To determine whether warfarin or lovastatin alone or in combination retarded the progression of atherosclerotic plaques in the carotid arteries of high risk individuals with asymptomatic carotid stenosis. Also, to determine if a full scale trial was feasible.

BACKGROUND:

At the present time, atherosclerosis of the major extracranial arteries to the brain is considered the cause of most strokes. Early intervention and stroke prevention utilized anti-coagulants such as coumadin and heparin. Results were largely equivocal due to the diverse nature of the underlying pathogenesis and due to problems that offset potential benefit. Emphasis gradually switched to aspirin and to other platelet anti-aggregant drugs because of mounting evidence that micro-emboli were a major element in transient ischemic attacks. Several studies have examined the potential benefit of aspirin in stroke prevention. The exact dose of aspirin that was maximally beneficial with minimal side effects was not completely established. There was evidence that low dose aspirin was as effective as higher doses. The American College of Chest Physicians (ACCP) made recommendations that if aspirin were issued as a primary anti-thrombotic agent, the dose should be 325 mg daily, except in patients with cerebrovascular disease in whom the lowest beneficial dose appeared to be one gram per day. The ACCP also pointed out that the risk of bleeding was substantially greater in patients with ischemic cerebrovascular disease and venous thromboembolism than in other high risk groups requiring anticoagulation. It advised that anticoagulant therapy was not needed, but that aspirin might be given at 325 mg per day.

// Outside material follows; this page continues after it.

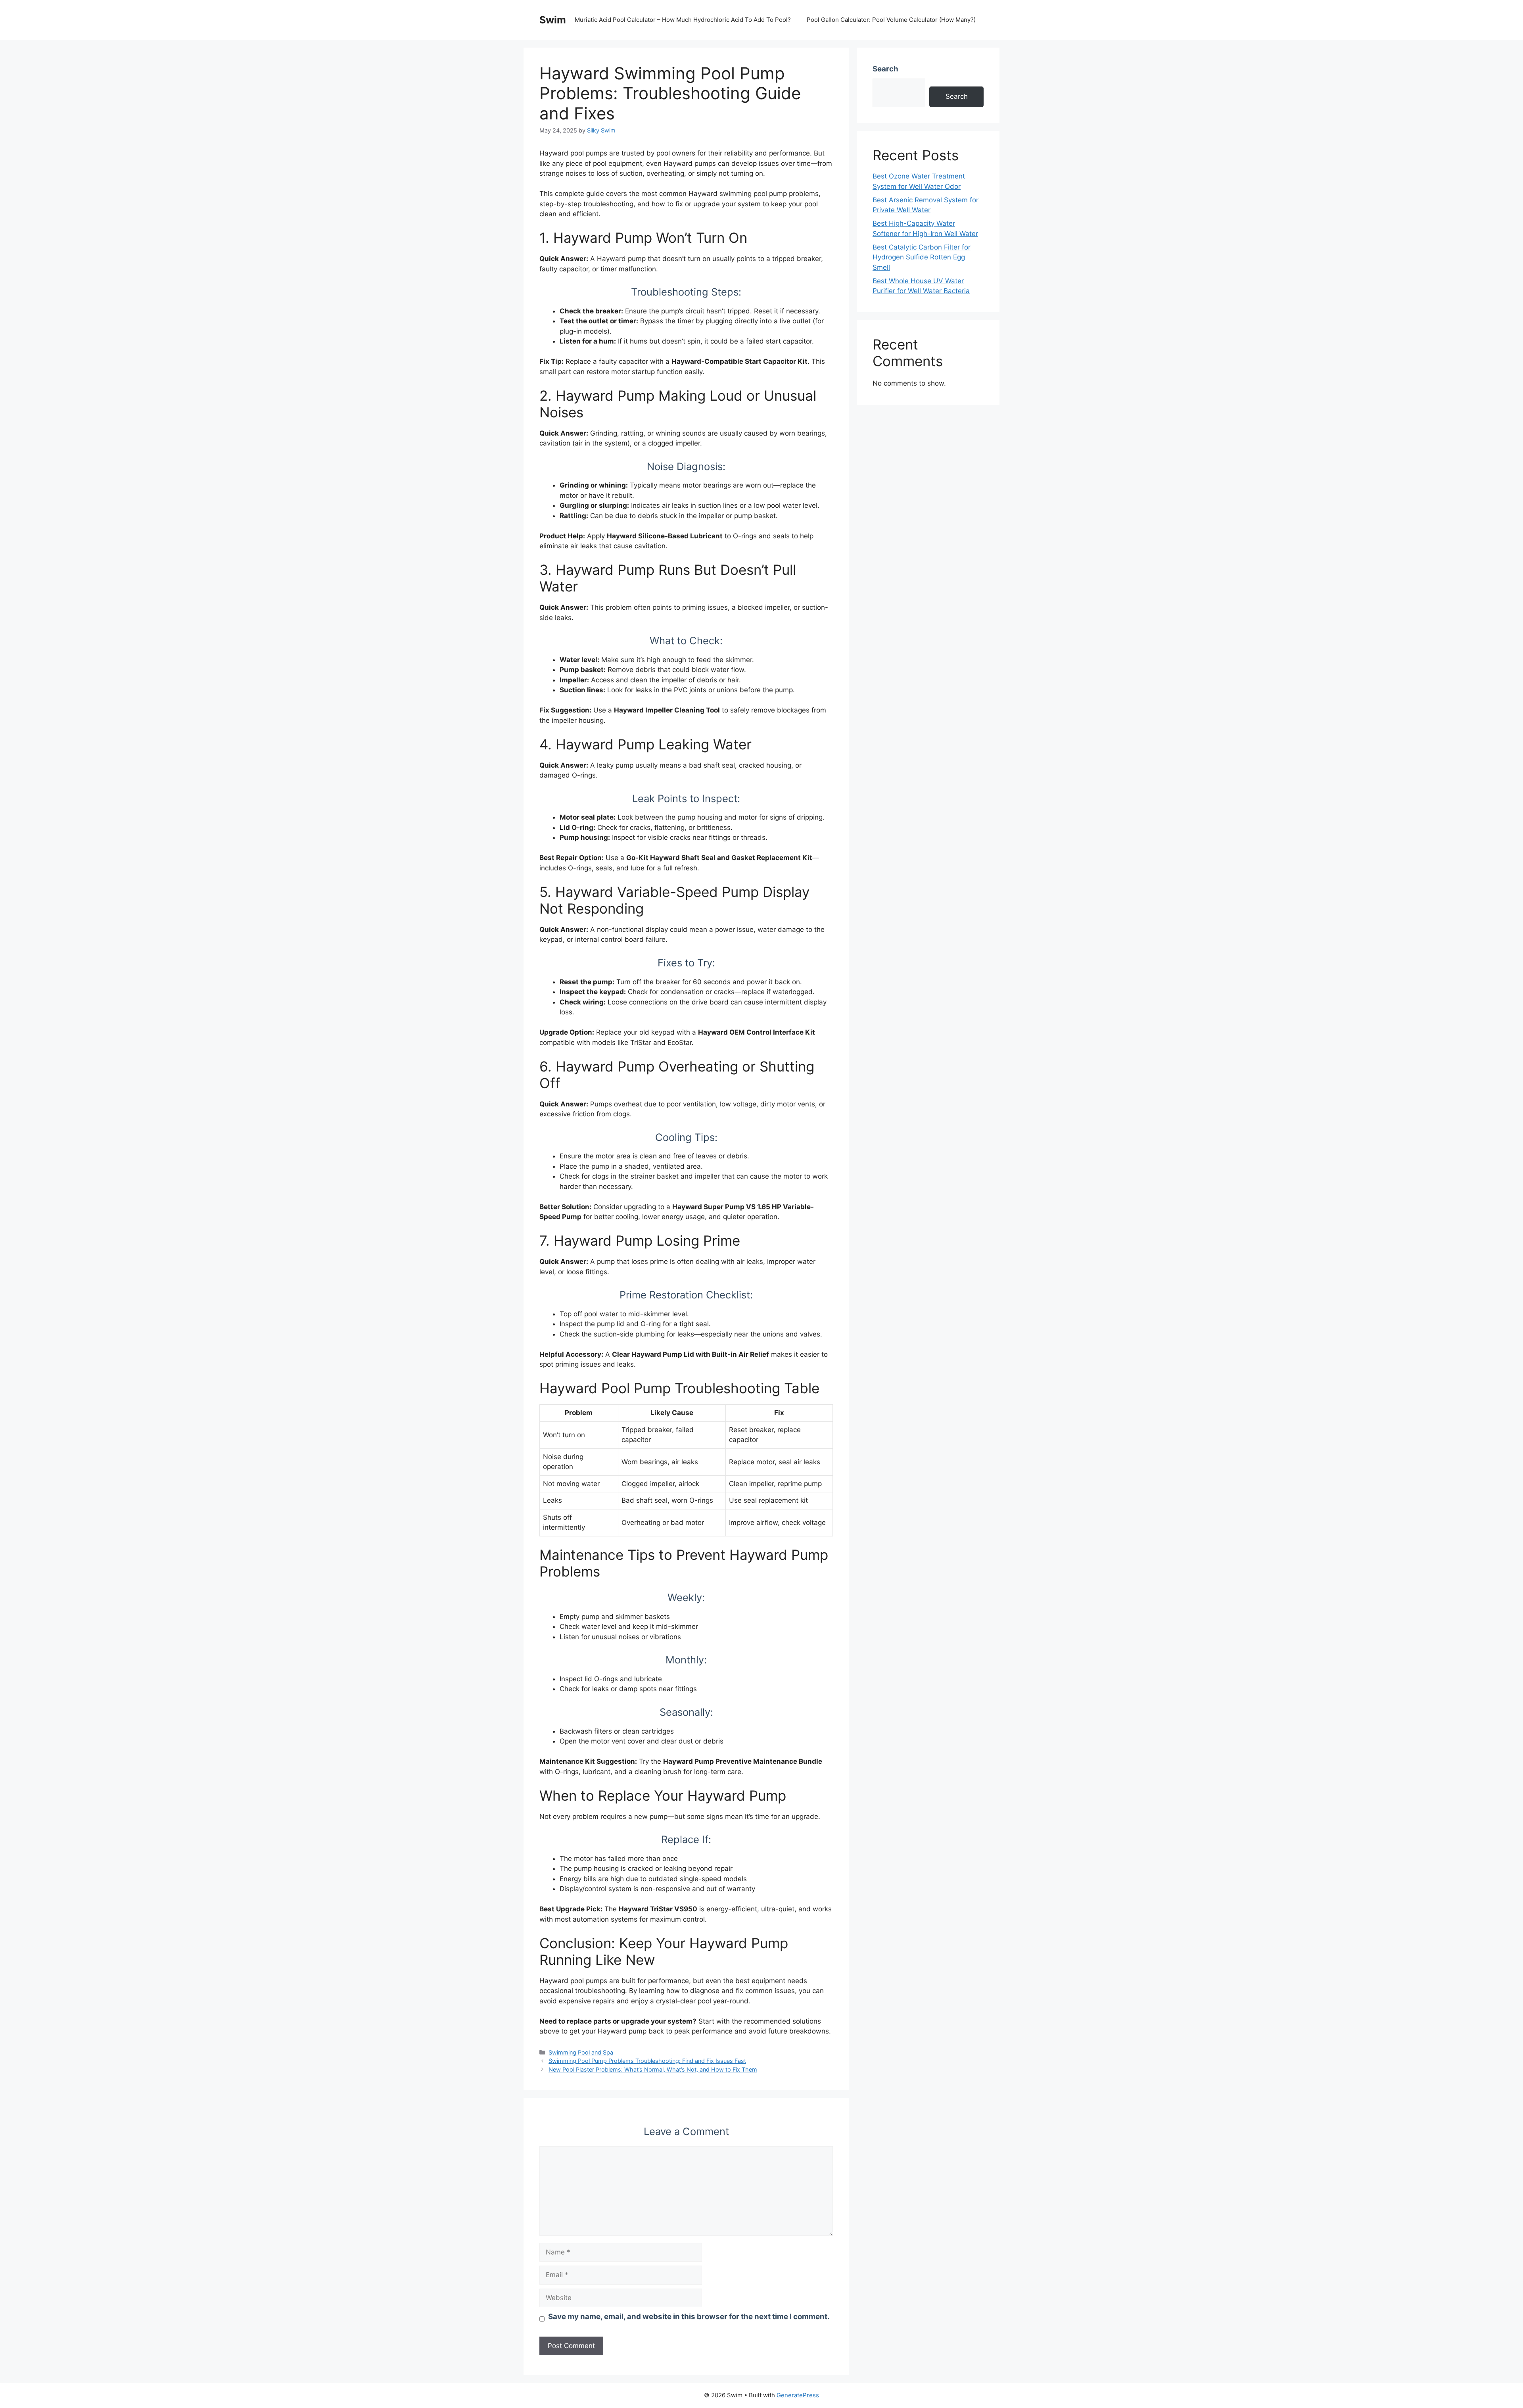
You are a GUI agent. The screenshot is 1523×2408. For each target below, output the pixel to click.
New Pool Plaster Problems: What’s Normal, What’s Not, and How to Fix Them (653, 2069)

Lovastatin is a fungal metabolite that inhibits 3-hydroxy, 3-methyl glutaryl coenzyme A reductase, the rate-limiting enzyme of cholesterol biosynthesis in human cells including the liver. Inhibition of this pathway causes the cells to increase their low density lipoprotein receptor numbers to compensate, causing a reduction in circulating low density lipoprotein levels with a consequent drop in circulating plasma cholesterol levels. The drug also raises high density lipoprotein levels significantly. A favorable outcome of the trial will have major public health implications for the prevention and control of atherosclerosis and its complications.

DESIGN NARRATIVE:

Randomized, double-blind, factorial design. In this multicenter study, patients were assigned to one of four drug combination groups: active lovastatin/active warfarin, active lovastatin/warfarin placebo, lovastatin placebo/active warfarin, and lovastatin placebo/warfarin placebo. Daily aspirin was recommended for everyone. Ultrasound was performed for screening, at baseline and semiannually thereafter. Lipid profiles were obtained at screening, at baseline, monthly for the first three months, at six months, and annually thereafter, with beta quantification at baseline. Recruitment began in the tenth month of the trial and continued for one year, ending in September 1990. Treatment continued through the 51st month. Average treatment period was 2.7 years. Subjects were offered a dietary regimen for three months prior to receiving any drug therapy. Only those individuals whose lipid levels did not fall below a certain point continued in dietary intervention. The primary outcome measure was the three year change in mean maximum intimal-medial thickness (IMT) in twelve walls of the carotid arteries. Secondary outcomes included change in single maximum IMT and incidence of major cardiovascular events.

In 1995, an R03 was awarded to Mark Espeland to extend analyses of the carotid B-mode ultrasound data through August, 1998.

Men and women with early carotid atherosclerosis and moderately elevated LDL cholesterol between the 60th and 90th percentiles.